▶ Exercise passage:
== Segment start ==
Five Minute Friday: On Distance

Every Friday The Gypsy Mama hosts Five Minute Friday.  The way it works is that she provides a writing prompt and then you are to write whatever comes to mind for 5 minutes.  Nothing fancy, just what comes to mind.  This weeks prompt really spoke to me since I’ve been thinking about this subject over the last several months…


START.

I have had two close friends lose their parents over the last year or so.  One friend’s father lost his life to cancer, the other friend’s mother to ALS.  Both happened so quickly, and both of my friends were near their parent and able to support them in a very real and tangible way.  It has caused me to think about what kind of role I could play if my dad got sick again.  You see, he is a cancer survivor.  More than 10 years cancer-free, praise the Lord.  But both Tom and my parents are in their 60′s or close to it, and I hate to think of cancer, or ALS, or any other disease or sickness that might afflict them.  I hate to think of my dad going through that again and not being there with him.  I hate to think of being so far apart when he needs me most.  But I live states away.  What would I do?  As our parents age, I keep thinking about this, and honestly, I just don’t know, but the distance has become an enemy.  I hate the miles that separate us, but know that these two places are where our lives are.  

STOP.

These 5 minute challenges are hard for me… I feel like I’m just left there, mid thought, with no resolution.  Even with an hour, I don’t think I could wrap up my thoughts on this one.  Are you blessed to still have your parents in your lives?  Do you live near them?  Do you struggle with these feelings, like I do?

Comments

  1. Carli says:

    My mother came to live with me two years ago and although she is the Best Mother Ever the distance between us is at time too close. On the other hand every time I have considered leaving California and therefore leaving her I can’t imagine her not being part of my life on a regular basis. What a blessing it is that I have my mother my on this earth still and can share life with her. That makes the challenges of balancing and negotiating our time together worth it!

  2. Shelli says:

    Ah, that’s a hard one. And one I’ve thought about recently as well. A friend of mine just lost her mother to cancer. She left her husband and two kids to be with her mother for two months before her mother passed away. (She lost her job, too.)

    Her husband was very supportive of her being with her mom, but my husband and I talked about it and we would not do it.

    My own dad is many states away and I am glad that one sister is near him. On the other hand, my mother-in-law lives very close to us and depends on us almost daily. We are committed to not moving away and leaving her.

    Each situation is different and they all require prayer.
== Segment end ==
▶ Work instruction A:
Please list each phrase in the blog post that begins with "I hate," taking only the part between "START." and "STOP." Quote each one up to the end of its sentence.
▶ Work instruction B:
Answer these questions from the blog post:
(i) How long has the author's dad been cancer-free?
(ii) How long did Shelli's friend stay with her mother before her mother passed away?
(iii) When did Carli's mother come to live with her?
Draw every answer from the blog post alone.

[Stored records]
== Segment start ==
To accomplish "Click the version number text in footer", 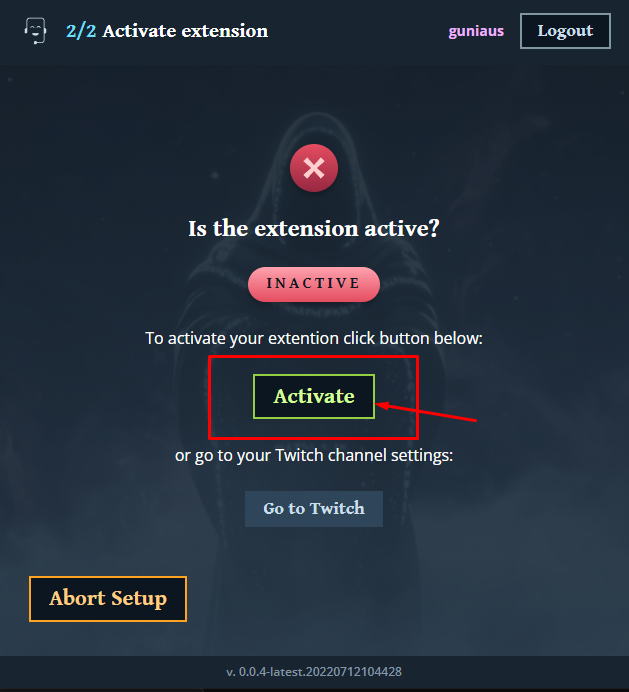I will pos(314,672).
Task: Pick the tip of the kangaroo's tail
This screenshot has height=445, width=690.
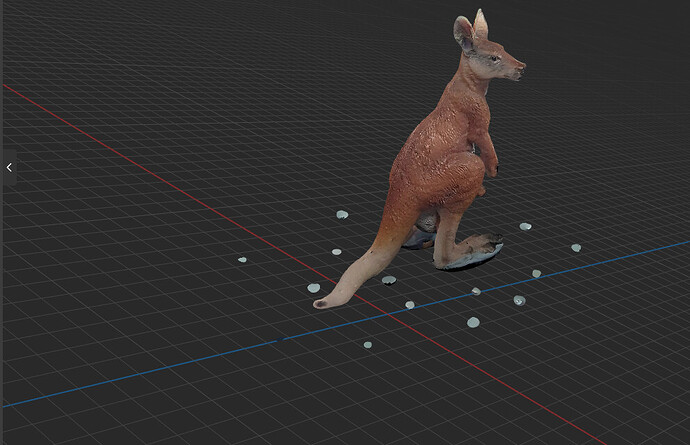Action: point(319,304)
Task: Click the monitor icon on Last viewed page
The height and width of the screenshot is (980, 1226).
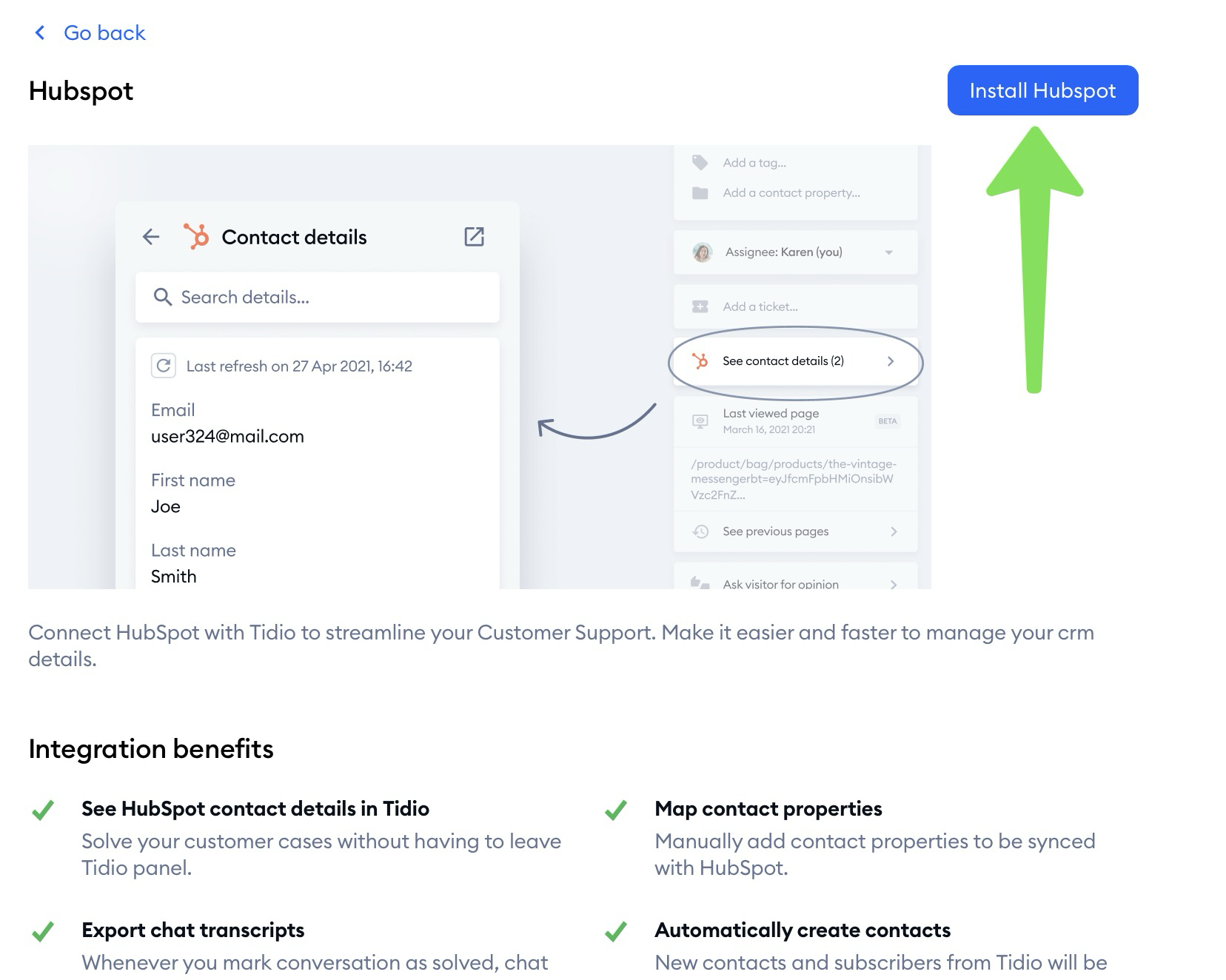Action: pyautogui.click(x=699, y=420)
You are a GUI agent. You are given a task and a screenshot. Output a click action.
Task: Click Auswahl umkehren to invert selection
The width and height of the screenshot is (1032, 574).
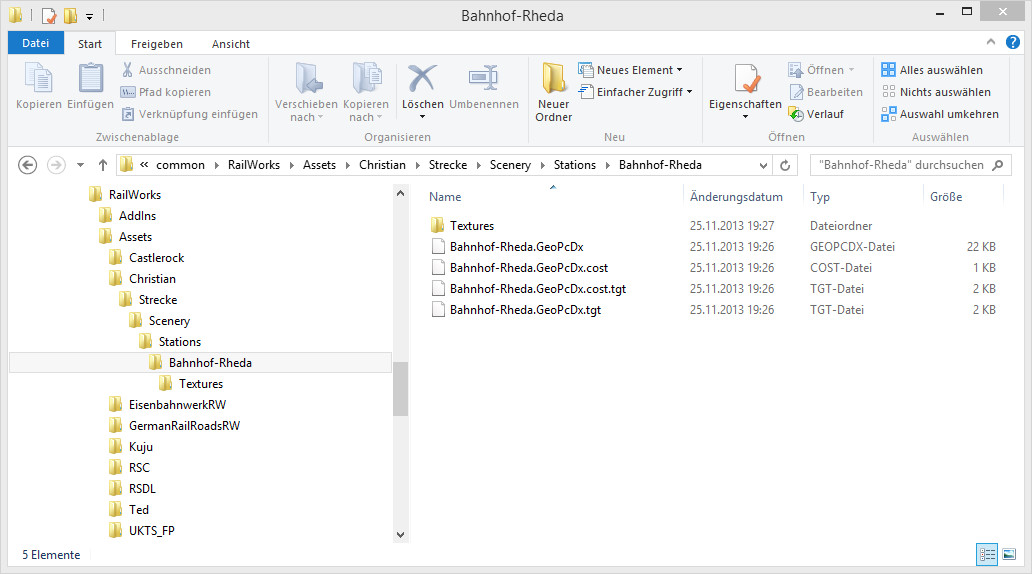point(940,114)
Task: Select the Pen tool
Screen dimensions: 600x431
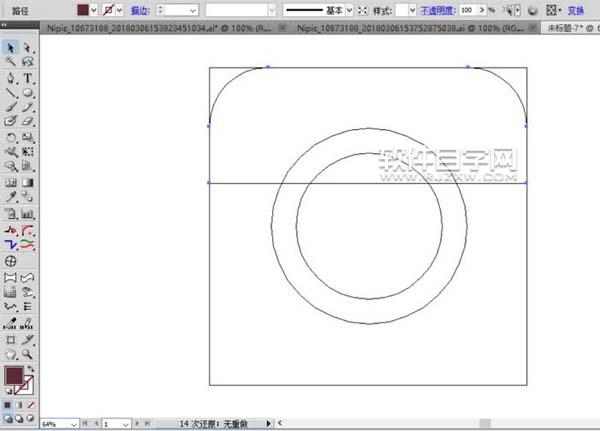Action: click(10, 77)
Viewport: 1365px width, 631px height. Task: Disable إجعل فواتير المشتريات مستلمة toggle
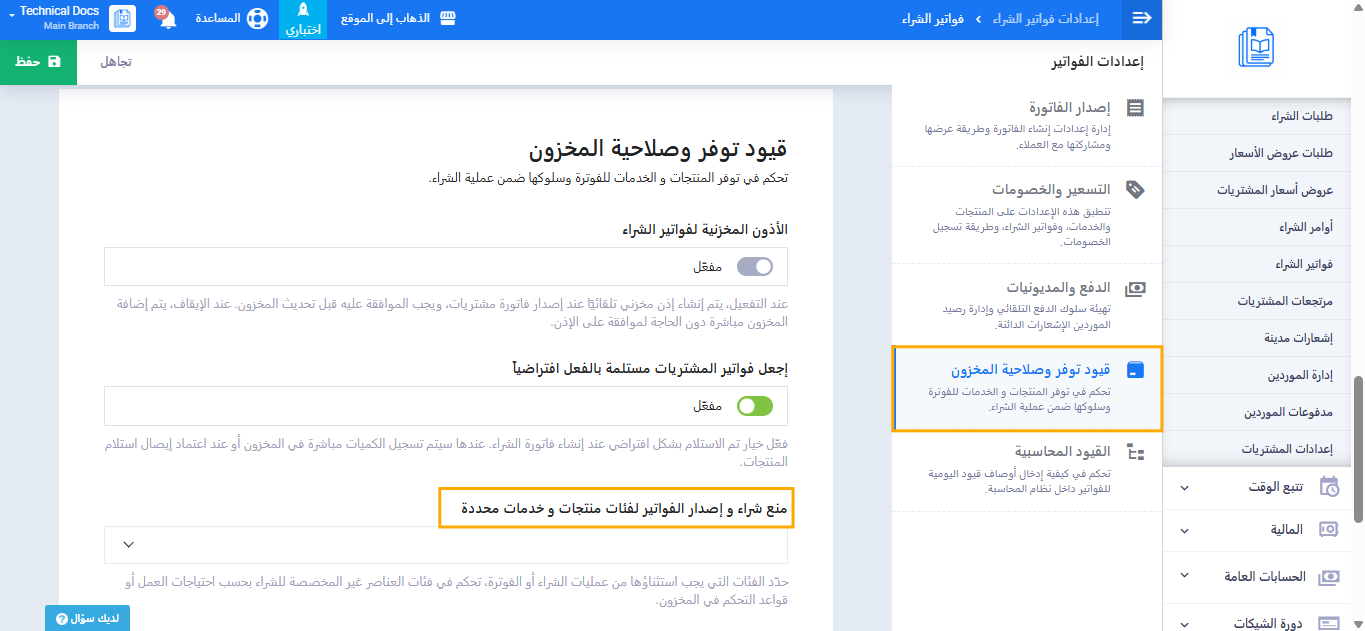[x=755, y=406]
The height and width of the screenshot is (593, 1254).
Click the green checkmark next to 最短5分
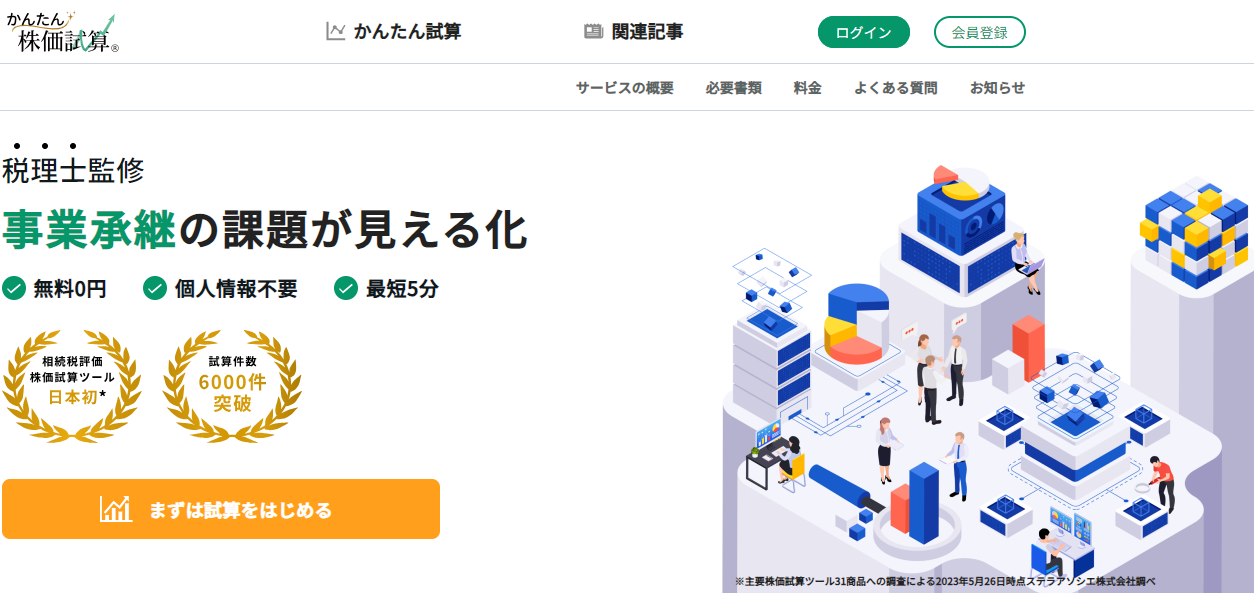pyautogui.click(x=346, y=289)
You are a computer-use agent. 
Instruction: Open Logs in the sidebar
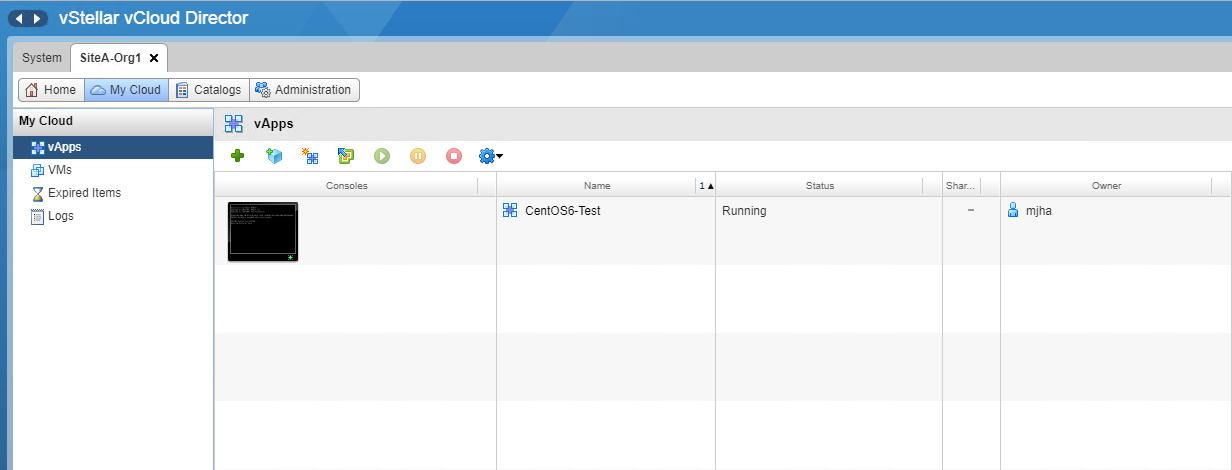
== Segment end ==
▶ Written answer A:
- I hate to think of cancer, or ALS, or any other disease or sickness that might afflict them.
- I hate to think of my dad going through that again and not being there with him.
- I hate to think of being so far apart when he needs me most.
- I hate the miles that separate us, but know that these two places are where our lives are.

▶ Written answer B:
(i) More than 10 years.
(ii) Two months.
(iii) Two years ago.